→ **WHAT THE TASK REQUIRES**:
Output all of the following data again, line for line, with no changes.

── RECORDS FOR THE EXERCISE ──

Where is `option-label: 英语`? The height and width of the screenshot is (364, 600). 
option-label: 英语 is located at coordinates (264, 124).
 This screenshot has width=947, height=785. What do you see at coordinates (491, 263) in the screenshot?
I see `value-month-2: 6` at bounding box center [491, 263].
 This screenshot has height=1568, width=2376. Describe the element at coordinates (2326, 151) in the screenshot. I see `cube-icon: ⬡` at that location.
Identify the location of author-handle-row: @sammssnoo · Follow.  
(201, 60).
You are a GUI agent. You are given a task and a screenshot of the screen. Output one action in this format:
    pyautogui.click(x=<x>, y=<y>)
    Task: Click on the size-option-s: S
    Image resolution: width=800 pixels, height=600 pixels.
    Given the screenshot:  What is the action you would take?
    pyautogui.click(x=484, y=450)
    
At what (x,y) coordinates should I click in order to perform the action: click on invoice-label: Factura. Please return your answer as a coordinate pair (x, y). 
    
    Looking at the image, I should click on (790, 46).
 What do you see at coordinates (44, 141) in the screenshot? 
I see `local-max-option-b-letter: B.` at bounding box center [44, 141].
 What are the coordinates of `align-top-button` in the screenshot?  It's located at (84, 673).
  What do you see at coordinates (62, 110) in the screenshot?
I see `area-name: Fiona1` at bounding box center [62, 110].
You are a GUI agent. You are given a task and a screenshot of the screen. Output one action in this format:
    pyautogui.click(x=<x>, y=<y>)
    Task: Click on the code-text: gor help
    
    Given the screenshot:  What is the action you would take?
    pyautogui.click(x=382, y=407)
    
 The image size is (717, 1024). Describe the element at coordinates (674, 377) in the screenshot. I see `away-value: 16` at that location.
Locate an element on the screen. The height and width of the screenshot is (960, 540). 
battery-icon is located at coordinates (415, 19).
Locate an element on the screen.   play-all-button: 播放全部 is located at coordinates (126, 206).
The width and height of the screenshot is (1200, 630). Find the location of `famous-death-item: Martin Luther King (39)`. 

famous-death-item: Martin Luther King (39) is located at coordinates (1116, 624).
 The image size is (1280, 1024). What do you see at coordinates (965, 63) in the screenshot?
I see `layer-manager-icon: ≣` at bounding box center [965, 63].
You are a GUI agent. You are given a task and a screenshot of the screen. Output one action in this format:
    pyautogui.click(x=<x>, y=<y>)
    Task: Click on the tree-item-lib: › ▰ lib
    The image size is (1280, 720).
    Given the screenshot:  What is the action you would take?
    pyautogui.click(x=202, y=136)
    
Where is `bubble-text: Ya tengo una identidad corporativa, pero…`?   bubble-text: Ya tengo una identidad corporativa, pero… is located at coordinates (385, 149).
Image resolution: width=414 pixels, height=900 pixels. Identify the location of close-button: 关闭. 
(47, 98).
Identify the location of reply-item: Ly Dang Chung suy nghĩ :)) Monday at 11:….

───

→ **ANSWER SPACE**:
Where is `option-label: 英语`? The height and width of the screenshot is (364, 600). 
option-label: 英语 is located at coordinates (264, 124).
 This screenshot has width=947, height=785. What do you see at coordinates (491, 263) in the screenshot?
I see `value-month-2: 6` at bounding box center [491, 263].
 This screenshot has height=1568, width=2376. Describe the element at coordinates (2326, 151) in the screenshot. I see `cube-icon: ⬡` at that location.
Identify the location of author-handle-row: @sammssnoo · Follow.  
(201, 60).
You are a GUI agent. You are given a task and a screenshot of the screen. Output one action in this format:
    pyautogui.click(x=<x>, y=<y>)
    Task: Click on the size-option-s: S
    Image resolution: width=800 pixels, height=600 pixels.
    Given the screenshot:  What is the action you would take?
    pyautogui.click(x=484, y=450)
    
At what (x,y) coordinates should I click in order to perform the action: click on invoice-label: Factura. Please return your answer as a coordinate pair (x, y). 
    
    Looking at the image, I should click on (790, 46).
 What do you see at coordinates (44, 141) in the screenshot? 
I see `local-max-option-b-letter: B.` at bounding box center [44, 141].
 What are the coordinates of `align-top-button` in the screenshot?  It's located at (84, 673).
  What do you see at coordinates (62, 110) in the screenshot?
I see `area-name: Fiona1` at bounding box center [62, 110].
You are a GUI agent. You are given a task and a screenshot of the screen. Output one action in this format:
    pyautogui.click(x=<x>, y=<y>)
    Task: Click on the code-text: gor help
    
    Given the screenshot:  What is the action you would take?
    pyautogui.click(x=382, y=407)
    
 The image size is (717, 1024). Describe the element at coordinates (674, 377) in the screenshot. I see `away-value: 16` at that location.
Locate an element on the screen. The height and width of the screenshot is (960, 540). 
battery-icon is located at coordinates (415, 19).
Locate an element on the screen.   play-all-button: 播放全部 is located at coordinates (126, 206).
The width and height of the screenshot is (1200, 630). Find the location of `famous-death-item: Martin Luther King (39)`. 

famous-death-item: Martin Luther King (39) is located at coordinates (1116, 624).
 The image size is (1280, 1024). What do you see at coordinates (965, 63) in the screenshot?
I see `layer-manager-icon: ≣` at bounding box center [965, 63].
You are a GUI agent. You are given a task and a screenshot of the screen. Output one action in this format:
    pyautogui.click(x=<x>, y=<y>)
    Task: Click on the tree-item-lib: › ▰ lib
    The image size is (1280, 720).
    Given the screenshot:  What is the action you would take?
    pyautogui.click(x=202, y=136)
    
Where is `bubble-text: Ya tengo una identidad corporativa, pero…`?   bubble-text: Ya tengo una identidad corporativa, pero… is located at coordinates (385, 149).
Image resolution: width=414 pixels, height=900 pixels. Identify the location of close-button: 关闭. 
(47, 98).
Identify the location of reply-item: Ly Dang Chung suy nghĩ :)) Monday at 11:….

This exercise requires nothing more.